Dans un ouvrage paru en 1929, l’écrivain hongrois Frigyes Karinthy évoquait l’idée que toute personne était connectée à n’importe quel autre habitant de la planète par une chaîne formée de six individus ou moins. Popularisée sous le nom des six degrés de séparation, cette théorie a inspiré une pièce de théâtre, des films, dont Babel, des chansons et même le jeu de société Six Degrees of Kevin Bacon.
Si l'idée que le genre humain habite un monde aussi interconnecté vous impressionne, imaginez ceci: 95% des quelque 15 000 espèces de poissons qui peuplent les océans sont à moins de trois degrés de séparation les unes des autres. Voilà l’un des constats d’une étude internationale publiée dans Nature Ecology & Evolution par 15 chercheurs, dont Philippe Archambault, du Département de biologie.

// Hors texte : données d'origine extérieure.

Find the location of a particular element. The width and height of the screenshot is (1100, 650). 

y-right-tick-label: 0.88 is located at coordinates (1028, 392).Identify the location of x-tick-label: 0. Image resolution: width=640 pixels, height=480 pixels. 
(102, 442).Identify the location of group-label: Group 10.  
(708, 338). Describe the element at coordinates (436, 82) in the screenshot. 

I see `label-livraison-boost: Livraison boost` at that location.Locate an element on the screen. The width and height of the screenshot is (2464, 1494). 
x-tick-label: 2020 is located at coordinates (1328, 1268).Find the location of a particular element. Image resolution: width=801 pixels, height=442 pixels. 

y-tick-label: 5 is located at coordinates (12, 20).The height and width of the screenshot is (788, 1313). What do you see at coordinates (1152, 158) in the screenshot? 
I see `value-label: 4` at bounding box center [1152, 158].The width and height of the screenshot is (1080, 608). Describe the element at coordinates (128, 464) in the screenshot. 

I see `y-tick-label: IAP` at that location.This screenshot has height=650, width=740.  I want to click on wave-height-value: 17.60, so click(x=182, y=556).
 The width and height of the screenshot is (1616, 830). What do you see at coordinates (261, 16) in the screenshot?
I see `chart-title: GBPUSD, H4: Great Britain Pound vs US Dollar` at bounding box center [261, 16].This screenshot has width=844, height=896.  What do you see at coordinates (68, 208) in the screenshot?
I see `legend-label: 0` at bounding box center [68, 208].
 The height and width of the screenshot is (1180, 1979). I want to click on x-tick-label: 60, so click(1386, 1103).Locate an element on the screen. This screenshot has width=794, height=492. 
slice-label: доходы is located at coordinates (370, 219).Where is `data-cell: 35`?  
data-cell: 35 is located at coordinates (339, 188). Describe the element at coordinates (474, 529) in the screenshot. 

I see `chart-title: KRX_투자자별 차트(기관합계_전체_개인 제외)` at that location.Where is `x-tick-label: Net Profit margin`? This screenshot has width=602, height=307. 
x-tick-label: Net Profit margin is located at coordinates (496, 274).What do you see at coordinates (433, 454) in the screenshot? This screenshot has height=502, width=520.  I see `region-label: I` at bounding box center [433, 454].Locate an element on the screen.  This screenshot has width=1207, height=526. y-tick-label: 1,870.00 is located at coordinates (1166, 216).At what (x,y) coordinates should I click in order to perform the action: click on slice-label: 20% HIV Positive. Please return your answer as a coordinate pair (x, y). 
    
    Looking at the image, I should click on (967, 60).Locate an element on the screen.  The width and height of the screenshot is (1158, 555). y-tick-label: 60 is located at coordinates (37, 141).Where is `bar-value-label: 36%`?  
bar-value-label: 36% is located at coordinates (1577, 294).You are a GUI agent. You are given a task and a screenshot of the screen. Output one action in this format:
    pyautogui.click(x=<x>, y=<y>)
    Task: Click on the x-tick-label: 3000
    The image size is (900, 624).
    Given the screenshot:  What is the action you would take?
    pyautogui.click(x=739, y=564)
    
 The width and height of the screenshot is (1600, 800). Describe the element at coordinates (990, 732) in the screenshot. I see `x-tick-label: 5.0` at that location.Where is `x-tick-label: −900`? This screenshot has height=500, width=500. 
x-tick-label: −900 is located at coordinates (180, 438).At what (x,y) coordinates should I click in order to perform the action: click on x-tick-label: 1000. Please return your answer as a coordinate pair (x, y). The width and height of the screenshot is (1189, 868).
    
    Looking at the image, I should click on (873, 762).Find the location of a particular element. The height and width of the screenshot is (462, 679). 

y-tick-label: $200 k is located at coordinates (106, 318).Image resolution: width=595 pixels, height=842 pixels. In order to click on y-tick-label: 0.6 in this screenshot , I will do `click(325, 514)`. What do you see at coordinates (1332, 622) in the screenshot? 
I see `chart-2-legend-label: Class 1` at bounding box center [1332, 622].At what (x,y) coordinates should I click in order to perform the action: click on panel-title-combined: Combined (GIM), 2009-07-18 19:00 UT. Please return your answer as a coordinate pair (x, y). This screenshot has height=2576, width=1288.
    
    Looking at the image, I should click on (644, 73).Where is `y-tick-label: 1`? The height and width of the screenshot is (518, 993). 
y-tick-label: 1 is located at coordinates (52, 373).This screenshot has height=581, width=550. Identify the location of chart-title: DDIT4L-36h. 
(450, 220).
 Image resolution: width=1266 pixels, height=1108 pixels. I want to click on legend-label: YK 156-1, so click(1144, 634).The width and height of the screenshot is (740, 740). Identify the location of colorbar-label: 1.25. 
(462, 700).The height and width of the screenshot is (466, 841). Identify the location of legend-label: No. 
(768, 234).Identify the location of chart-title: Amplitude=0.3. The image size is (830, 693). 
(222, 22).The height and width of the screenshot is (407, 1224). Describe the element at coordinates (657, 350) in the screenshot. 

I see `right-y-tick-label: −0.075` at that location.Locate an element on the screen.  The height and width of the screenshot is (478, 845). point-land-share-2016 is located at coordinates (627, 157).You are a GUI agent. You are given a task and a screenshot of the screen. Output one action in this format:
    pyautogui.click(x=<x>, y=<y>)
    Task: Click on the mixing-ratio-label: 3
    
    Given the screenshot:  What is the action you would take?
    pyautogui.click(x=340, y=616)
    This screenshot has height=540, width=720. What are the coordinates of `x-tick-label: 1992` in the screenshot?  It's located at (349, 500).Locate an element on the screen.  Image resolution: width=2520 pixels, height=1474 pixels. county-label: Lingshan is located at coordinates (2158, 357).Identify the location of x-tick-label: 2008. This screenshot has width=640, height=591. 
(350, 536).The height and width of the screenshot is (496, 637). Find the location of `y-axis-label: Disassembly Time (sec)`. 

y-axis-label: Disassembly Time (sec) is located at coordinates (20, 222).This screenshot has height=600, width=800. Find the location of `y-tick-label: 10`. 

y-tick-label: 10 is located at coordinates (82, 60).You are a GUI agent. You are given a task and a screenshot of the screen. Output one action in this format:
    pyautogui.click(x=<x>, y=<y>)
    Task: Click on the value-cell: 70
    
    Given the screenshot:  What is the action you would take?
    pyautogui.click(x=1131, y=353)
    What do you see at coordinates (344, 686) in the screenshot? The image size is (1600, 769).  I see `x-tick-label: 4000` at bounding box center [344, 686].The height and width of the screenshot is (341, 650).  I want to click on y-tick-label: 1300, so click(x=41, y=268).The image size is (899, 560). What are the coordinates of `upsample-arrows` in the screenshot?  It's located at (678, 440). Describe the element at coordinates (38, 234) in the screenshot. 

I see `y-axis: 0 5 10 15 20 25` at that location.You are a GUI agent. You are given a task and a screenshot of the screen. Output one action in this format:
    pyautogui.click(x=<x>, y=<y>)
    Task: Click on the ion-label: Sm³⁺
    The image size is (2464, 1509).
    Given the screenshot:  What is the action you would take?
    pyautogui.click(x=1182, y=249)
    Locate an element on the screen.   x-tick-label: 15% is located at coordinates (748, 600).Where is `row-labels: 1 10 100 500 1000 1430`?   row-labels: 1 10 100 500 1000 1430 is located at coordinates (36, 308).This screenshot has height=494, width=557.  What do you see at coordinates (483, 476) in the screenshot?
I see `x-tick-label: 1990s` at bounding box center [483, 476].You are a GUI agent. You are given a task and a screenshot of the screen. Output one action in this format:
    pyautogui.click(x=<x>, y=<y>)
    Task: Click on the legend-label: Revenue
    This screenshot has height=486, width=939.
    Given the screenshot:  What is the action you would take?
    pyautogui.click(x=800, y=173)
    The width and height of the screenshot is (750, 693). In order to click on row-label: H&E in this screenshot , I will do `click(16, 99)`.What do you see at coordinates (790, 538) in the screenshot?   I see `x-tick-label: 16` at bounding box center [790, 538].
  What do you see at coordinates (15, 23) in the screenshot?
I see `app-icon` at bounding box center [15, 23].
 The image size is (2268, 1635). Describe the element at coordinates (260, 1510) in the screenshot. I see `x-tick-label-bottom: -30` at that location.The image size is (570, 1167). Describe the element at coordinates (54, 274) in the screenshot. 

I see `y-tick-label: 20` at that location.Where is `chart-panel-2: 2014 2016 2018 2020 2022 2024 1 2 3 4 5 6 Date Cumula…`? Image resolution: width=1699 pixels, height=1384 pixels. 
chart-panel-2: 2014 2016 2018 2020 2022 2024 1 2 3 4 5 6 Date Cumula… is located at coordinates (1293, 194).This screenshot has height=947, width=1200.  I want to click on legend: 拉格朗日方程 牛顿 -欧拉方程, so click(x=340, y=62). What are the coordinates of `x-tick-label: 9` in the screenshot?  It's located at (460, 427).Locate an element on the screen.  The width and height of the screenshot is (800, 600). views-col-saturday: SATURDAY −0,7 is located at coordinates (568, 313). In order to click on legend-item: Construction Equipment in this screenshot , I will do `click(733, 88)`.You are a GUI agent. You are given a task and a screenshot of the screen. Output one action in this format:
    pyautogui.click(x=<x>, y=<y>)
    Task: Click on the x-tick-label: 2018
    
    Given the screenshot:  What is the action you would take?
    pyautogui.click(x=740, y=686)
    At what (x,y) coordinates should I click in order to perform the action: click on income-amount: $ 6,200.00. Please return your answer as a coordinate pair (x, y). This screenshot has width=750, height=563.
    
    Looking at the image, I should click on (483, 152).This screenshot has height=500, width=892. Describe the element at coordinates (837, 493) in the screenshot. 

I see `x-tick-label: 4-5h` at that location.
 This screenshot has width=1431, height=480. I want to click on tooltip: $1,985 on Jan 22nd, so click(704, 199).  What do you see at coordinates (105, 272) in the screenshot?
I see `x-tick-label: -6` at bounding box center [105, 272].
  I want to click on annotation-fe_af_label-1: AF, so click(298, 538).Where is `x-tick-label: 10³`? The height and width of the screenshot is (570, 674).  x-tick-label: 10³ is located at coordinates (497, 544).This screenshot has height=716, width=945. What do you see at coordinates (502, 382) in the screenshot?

Pour arriver à cette conclusion, le professeur Archambault et des scientifiques de neuf pays ont construit un modèle permettant de visualiser et de mieux comprendre la dynamique des réseaux trophiques des poissons marins. Le modèle repose sur une masse colossale de données publiques décrivant la répartition géographique de 11 365 espèces de poissons marins, leur taille – une caractéristique qui influence fortement leur position dans les réseaux trophiques – et les interactions prédateur-proie entre 34 000 espèces faisant partie des chaînes alimentaires des milieux marins. Le modèle inclut également des données sur la température et la salinité de l’eau, deux éléments qui influencent la répartition des espèces, leur degré d’activité et le risque de prédation. Sa résolution est d’environ 110 km X 110 km.
Le produit final est un réseau de réseaux trophiques qui décrit à l’échelle locale quelque 7 062 647 interactions trophiques potentielles entre les espèces incluses dans le modèle. Premier constat, ce mégaréseau est très interconnecté, notamment entre les régions biogéographiques. «Par exemple, la morue arctique et une espèce tropicale de poisson-clown peuvent être reliées par un prédateur commun qui effectue des migrations», explique Philippe Archambault.
La conséquence de cette forte interconnexion est que, globalement, les écosystèmes marins sont plus robustes que l’on croyait, c’est-à-dire qu’ils sont en mesure de bien résister aux perturbations. «Même si, à l’échelle locale, il peut y avoir une surexploitation et une baisse d’effectifs de certaines espèces – qu’on pense à la morue de l’Atlantique du golfe Saint-Laurent par exemple–, il n’y a pas de crash global, souligne le professeur Archambault. Par contre, cette connexion globale fait en sorte que ce qui affecte une espèce peut avoir des répercussions sur une autre espèce qui vit à des milliers de kilomètres de distance.»
Une autre caractéristique des réseaux trophiques des poissons marins est qu’ils sont courts; dans la presque totalité des cas, il y a moins de trois niveaux de séparation. «Cela contribue à la robustesse des réseaux, explique le chercheur. Ainsi, un prédateur peut facilement changer de proie advenant le cas où une de ses proies habituelles se fait plus rare.»
Ce modèle, en apparence théorique, peut avoir des applications bien concrètes. Ainsi, il serait possible d’y avoir recours pour prévoir les répercussions du réchauffement climatique ou de la disparition d’une espèce sur les réseaux trophiques des poissons. «Notre modèle permet aussi de préciser les endroits où se trouvent les réseaux trophiques moins robustes qu’il faudrait protéger en priorité, signale le professeur Archambault. Nos travaux viennent appuyer le travail de l’ONU qui tente de convaincre la communauté internationale d’accorder un statut de protection à 10 % des eaux marines côtières et internationales.»